Et puis il y a aussi ces instants où le cinéaste scrute leur intimité et leurs douleurs, écoutant le récit de l’un d’eux, Reinhold Messner, qui se confie à propos de la perte de son frère survenue durant l’une de leurs excursions suicidaires. Il finit par en pleurer. Par craquer totalement. Et Herzog a l’élégance de filmer ces larmes jusqu’au bout. Les larmes c’est quelque chose qui se filme en entier ou pas du tout. Ce qui est beau dans ce sanglot à peine retenu, c’est qu’on ne sait pas très bien s’il prend sa source dans la douleur du souvenir ou dans la peur et l’exaltation du présent, étant donné qu’il attaque la fin de son ascension le lendemain. Ce qui est beau c’est aussi de voir cet homme, passionné et fou allié, encore attaché aux hommes, à l’émotion de la perte, à sa famille, il parle aussi de sa mère.

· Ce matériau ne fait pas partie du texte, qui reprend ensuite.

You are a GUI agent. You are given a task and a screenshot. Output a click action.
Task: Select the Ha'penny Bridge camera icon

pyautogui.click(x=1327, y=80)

C’est un homme – son acolyte, Hans Kammerlander sera plus discret, plus pudique devant la caméra du cinéaste allemand – sur deux dimensions, qui rêve de ne plus grimper tant il a conscience du danger que cela représente, pour lui et ceux qui l’accompagnent. Bien que la mort ait imprégné nombreuses de ses excursions (des groupes parfois décimés) il dit ne pas avoir envie de mourir. Il dit juste qu’il n’a pas trouvé l’équivalent qui lui permettrait d’accomplir à ce point sa motivation quotidienne et vitale consistant à suivre un chemin jusqu’à ce qu’il disparaisse. Marcher jusqu’à ce qu’il ne soit plus possible de marcher. Jusqu’au bout du monde. Toute une vie contenue dans une excursion. Infinie. Un artiste fondu dans son art. Herzog dit se reconnaître beaucoup en lui.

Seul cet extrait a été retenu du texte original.